The Divinity of Christ

Chapter 3

His Pre-Existence and Equality with the Father

The fact that Jesus is spoken of as the only begotten Son of God should be sufficient to establish a belief in his divinity. As Son of God, he must partake of the nature of God.

"As the Father has life in himself, so has he given to the Son to have life in himself." (John 5:26)

Life and immortality are imparted to the faithful followers of God, but Christ alone shares with the Father the power to impart life. He has "life in himself," that is, he is able to perpetuate his own existence. This is shown by his own words when, showing the voluntary nature of his sacrifice for man, he said:

"I lay down my life, that I might take it again. No man takes it from me, but I lay it down of myself. I have power to lay it down, and I have power to take it again." (John 10:17-18)

That Christ is divine is shown by the fact that he receives worship. Angels have always refused to receive worship and adoration. But we read of the Father, that

"...when he brought in the first begotten into the world, he said, And let all the angels of God worship him." (Hebrews 1:6)

If he is to receive worship from angels, it follows as a matter of course that he should receive worship from men; and we find that even while here on earth, in the likeness of man, he received worship as God. The prophet John thus records the adoration which Christ will finally receive equally with the Father:

"And every creature which is in heaven, and on the earth, and under the earth, and such as are in the sea, and all that are in them, heard I saying, Blessing, and honor, and glory, and power, be unto him that sits upon the throne, and unto the Lamb for ever and ever." (Revelation 5:13)

If Christ were not God, this would be idolatry. The great indictment against the heathen is that they:

"...changed the truth of God into a lie, and worshiped and served the creature more than the Creator." (Romans 1:25)

It matters not what the position of a creature may be, whether a beast, a man, or an angel, worship of it is strictly forbidden. Only God may be worshiped, and since Christ may be worshiped, Christ is God. So say the Scriptures of truth.

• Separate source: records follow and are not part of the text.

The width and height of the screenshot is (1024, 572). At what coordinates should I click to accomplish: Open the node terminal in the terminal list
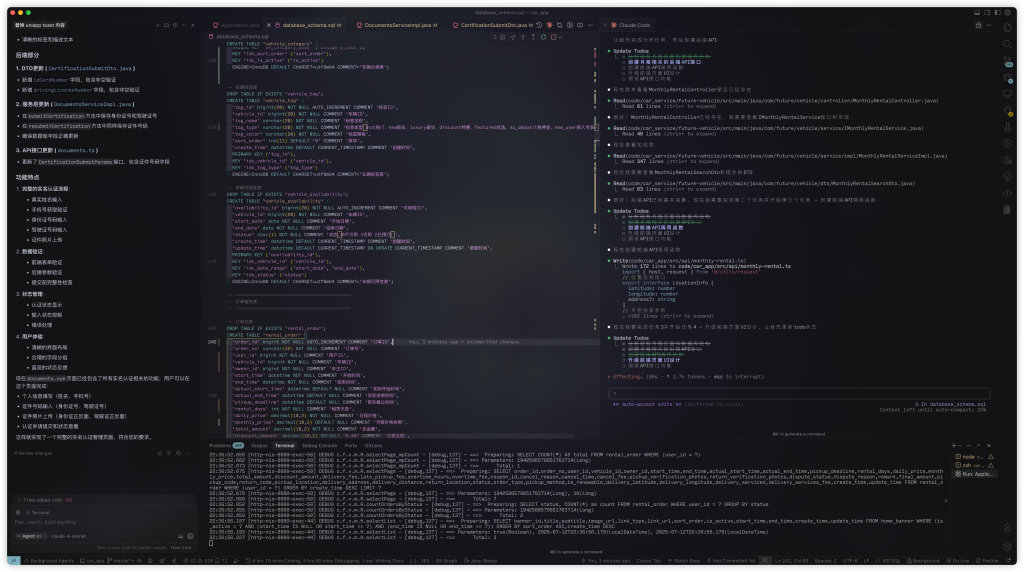983,455
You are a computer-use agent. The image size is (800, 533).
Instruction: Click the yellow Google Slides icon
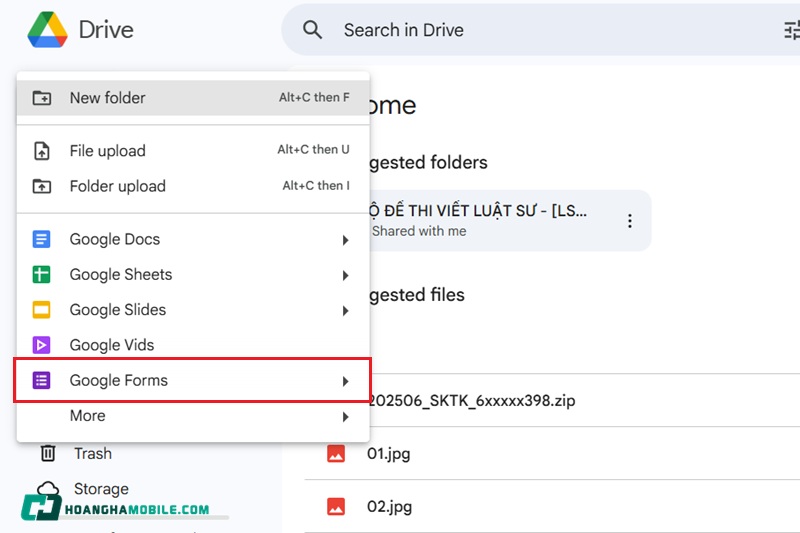pyautogui.click(x=41, y=310)
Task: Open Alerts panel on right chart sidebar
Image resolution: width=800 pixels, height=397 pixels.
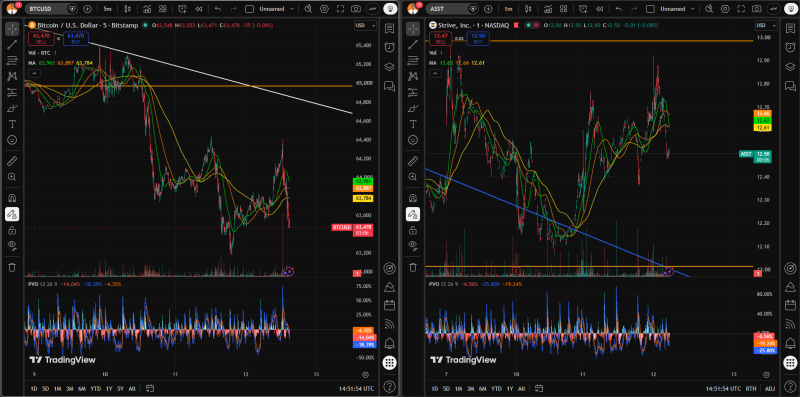Action: (790, 46)
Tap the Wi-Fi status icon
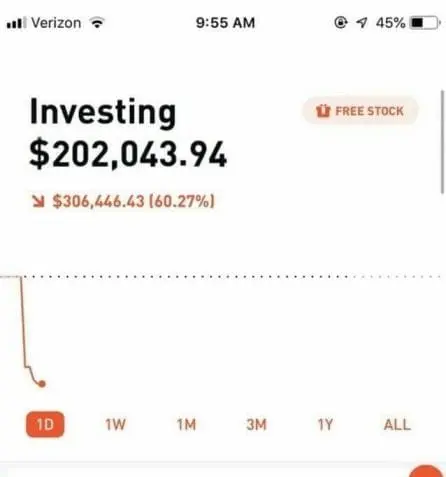The height and width of the screenshot is (477, 446). tap(97, 23)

It is hardly necessary, with all this army of testimony, to speak of the pre-existence of Christ. One of the strangest things in the world is that men professing to believe and reverence the Bible, will claim that Christ had no existence prior to his birth of the Virgin Mary. Three texts only will be quoted here to disprove this theory, but texts which will be quoted later, on another point, will just as fully prove the pre-existence of Christ.

The first text is in the prayer of Jesus, on the night of his betrayal. He said:

"And now, Father, glorify me with your own self, with the glory which I had with you before the world was." (John 17:5)

We don't know what could be plainer, unless it is the statement that he made the world. John says that:

"All things were made by him, and without him was not anything made that was made." (John 1:3)

But stronger still are the words of the prophet, who foretold the place of the birth of the Messiah, in these words:

"But you, Bethlehem Ephratah, though you be little among the thousands of Judah, yet out of you shall he come forth unto me that is to be ruler in Israel; whose goings forth have been from of old, from the days of eternity." (Micah 5:2, margin)

He who would dispute the pre-existence of Christ, in the face of these texts, would deny that the sun shines at midday, if it suited his notion to do so. Jesus is the only begotten Son of God. He was begotten, not created. He is of the substance of the Father, so that in his very nature he is God; and since that is so,

"...it pleased the Father that in him should all fullness dwell." (Colossians 1:19)

Or, as the apostle states in Colossians 2:

"For in him dwells all the fullness of the Godhead bodily." (Colossians 2:9)

It would be difficult to frame language more expressive of the divine nature.

Some have difficulty in reconciling Christ's statement in

"My Father is greater than I" (John 14:28),

with the idea that he is God, and is entitled to worship. Some, indeed, dwell upon that text alone as sufficient to overthrow the idea of Christ's divinity. But if that were allowed, it would only prove a contradiction in the Bible, and even in Christ's own speech, for it is most positively declared, as we have seen, that he is divine.

Christ is the Son of God. The statement is emphatically true in view of the position which Christ had assumed. He

"...emptied himself, taking the form of a servant, being made in the likeness of men." (Philippians 2:7, R.V.)

"[He was] made a little lower than the angels, for the suffering of death." (Hebrews 2:9)

In order to redeem men, he had to come where they were. He did not lay aside his divinity, but he laid aside his glory, and veiled his divinity with humanity.

So his statement, "My Father is greater than I," (John 12:48) is perfectly consistent with the claim, made by himself as well as by all who wrote of him, that he was and is God.